START Study text
I have added some new custom attributes to my FreeIPA and so far I was using the admin account to check them in the WebUI.
But today I accessed the WebUI using a regular user account and I was surprised to see that the new attributes are not visible. when I used "inspect elements" to view the page code I found the attribute's code as this:
<dev class="widget text-widget" name="bloodtype" style="display: none;">...</dev>
note that the attribute is still visible for the admin.
attribute schema:
dn: cn=schema
changetype: modify
add: attributeTypes
attributeTypes: ( 1.3.6.1.4.1.32473.1.1.591
NAME 'bloodtype'
DESC 'Employee Blood type'
SYNTAX 1.3.6.1.4.1.1466.115.121.1.15
SINGLE-VALUE
X-ORIGIN 'Oracle Unified Directory Server'
USAGE userApplications )
Object class:
objectclasses: ( 2.16.840.1.113730.3.8.61.11 NAME 'customPerson' SUP person STRUCTURAL MAY bloodtype X-ORIGIN ( 'Extending FreeIPA' 'user defined' ) )
python plugin:
from ipalib.plugins import user
from ipalib.parameters import Str
from ipalib import _
def validate(ugettext,value):
if value not in ['A','B','AB','O']:
return _("Blood type must be either A, B, AB or O.")
user.user.takes_params = user.user.takes_params + (
Str('bloodtype?',validate,
cli_name='bloodtype',
label=_('Blood Type'),
),
)
user.user.default_attributes.append('bloodtype')
javascript plugin:
define([
'freeipa/phases',
'freeipa/user'],
function(phases, user_mod) {
// helper function
function get_item(array, attr, value) {
for (var i=0,l=array.length; i<l; i++) {
if (array[i][attr] === value) return array[i];
}
return null;
}
var plugin = {};
plugin.add_fields = function() {
var facet = get_item(user_mod.entity_spec.facets, '$type', 'details');
var section = get_item(facet.sections, 'name', 'identity');
section.fields.push({
$type:'radio',
options:[{label:'A',value:'A'},{label:'B',value:'B'},{label:'AB',value:'AB'},{label:'O',value:'O'}],
label:'Blood type',
name:'bloodtype'
});
return true;
};
phases.on('customization', plugin.add_fields);
return plugin;
});
What is the problem and how can I allow all users to view it?
Best Answer
you must add the new attribute to ACI.
You can modify ACI in cn=users,cn=accounts,dn=example,=dn=com directly
or you can add new attribute into 'managed_permissions' in the user class, for permission you want to allow to access them. You need to run ipa-ldap-updater --upgrade after that.
or you can create a new ACI permission and add it to existing privileges.
END Study text
Aim of the task »
Answer these questions from the FreeIPA thread above.
1. Which account could still see the new attributes in the WebUI?
2. What description does the attribute schema give for bloodtype?
3. What command must be run after the new attribute is added to 'managed_permissions'?
START Records shown
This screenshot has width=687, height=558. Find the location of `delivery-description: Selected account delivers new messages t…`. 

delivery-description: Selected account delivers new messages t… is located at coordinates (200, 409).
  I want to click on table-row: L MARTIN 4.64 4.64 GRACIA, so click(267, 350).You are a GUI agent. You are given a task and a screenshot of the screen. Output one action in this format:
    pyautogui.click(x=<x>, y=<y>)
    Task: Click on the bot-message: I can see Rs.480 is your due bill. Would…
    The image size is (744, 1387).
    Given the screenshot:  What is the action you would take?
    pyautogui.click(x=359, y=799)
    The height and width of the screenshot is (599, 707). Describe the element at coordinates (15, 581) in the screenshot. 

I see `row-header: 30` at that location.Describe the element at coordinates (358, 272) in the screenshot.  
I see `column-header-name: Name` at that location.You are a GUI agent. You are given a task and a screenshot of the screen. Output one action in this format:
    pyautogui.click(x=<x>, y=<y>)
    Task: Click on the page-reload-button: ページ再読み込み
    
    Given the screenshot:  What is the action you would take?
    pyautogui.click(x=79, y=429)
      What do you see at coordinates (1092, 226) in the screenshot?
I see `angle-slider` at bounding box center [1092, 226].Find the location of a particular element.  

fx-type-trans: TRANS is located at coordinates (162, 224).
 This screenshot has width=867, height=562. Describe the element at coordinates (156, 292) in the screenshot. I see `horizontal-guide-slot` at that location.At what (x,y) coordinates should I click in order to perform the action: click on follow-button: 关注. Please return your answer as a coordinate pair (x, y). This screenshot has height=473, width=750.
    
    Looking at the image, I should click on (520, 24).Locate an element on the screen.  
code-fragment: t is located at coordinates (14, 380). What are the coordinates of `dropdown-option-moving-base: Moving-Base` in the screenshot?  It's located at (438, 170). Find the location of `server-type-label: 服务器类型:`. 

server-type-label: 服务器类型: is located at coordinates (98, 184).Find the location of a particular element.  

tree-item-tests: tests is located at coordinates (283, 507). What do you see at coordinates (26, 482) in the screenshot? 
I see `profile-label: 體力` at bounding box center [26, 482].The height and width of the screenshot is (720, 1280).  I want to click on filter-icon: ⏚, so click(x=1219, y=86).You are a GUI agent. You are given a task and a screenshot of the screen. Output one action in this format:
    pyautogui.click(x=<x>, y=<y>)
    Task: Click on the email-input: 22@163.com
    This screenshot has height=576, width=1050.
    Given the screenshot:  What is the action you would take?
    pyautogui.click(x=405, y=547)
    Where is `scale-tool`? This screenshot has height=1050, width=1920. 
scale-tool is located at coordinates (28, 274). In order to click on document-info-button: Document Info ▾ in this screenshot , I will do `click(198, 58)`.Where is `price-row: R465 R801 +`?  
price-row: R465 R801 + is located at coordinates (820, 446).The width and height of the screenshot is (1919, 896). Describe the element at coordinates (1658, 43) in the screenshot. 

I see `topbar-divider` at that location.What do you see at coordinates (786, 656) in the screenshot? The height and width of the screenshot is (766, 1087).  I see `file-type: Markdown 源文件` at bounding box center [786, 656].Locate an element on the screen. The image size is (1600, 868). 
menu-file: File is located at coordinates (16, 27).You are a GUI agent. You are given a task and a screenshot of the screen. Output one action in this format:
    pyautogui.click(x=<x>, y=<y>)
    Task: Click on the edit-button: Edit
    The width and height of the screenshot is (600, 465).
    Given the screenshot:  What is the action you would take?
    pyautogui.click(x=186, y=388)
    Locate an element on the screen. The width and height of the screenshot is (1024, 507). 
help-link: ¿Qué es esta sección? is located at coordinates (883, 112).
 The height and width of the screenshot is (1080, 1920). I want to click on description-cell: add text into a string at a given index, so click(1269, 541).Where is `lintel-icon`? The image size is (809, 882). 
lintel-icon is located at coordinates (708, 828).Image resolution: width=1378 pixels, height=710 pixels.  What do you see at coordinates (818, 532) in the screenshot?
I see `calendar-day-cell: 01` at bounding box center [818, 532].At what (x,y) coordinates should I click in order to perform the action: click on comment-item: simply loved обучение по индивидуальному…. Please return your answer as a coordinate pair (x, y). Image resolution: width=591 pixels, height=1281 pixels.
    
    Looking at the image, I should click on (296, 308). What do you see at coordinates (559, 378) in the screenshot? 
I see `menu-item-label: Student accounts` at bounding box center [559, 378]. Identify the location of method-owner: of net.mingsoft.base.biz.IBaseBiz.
END Records shown
Final answer »
1. The admin account.
2. Employee Blood type.
3. ipa-ldap-updater --upgrade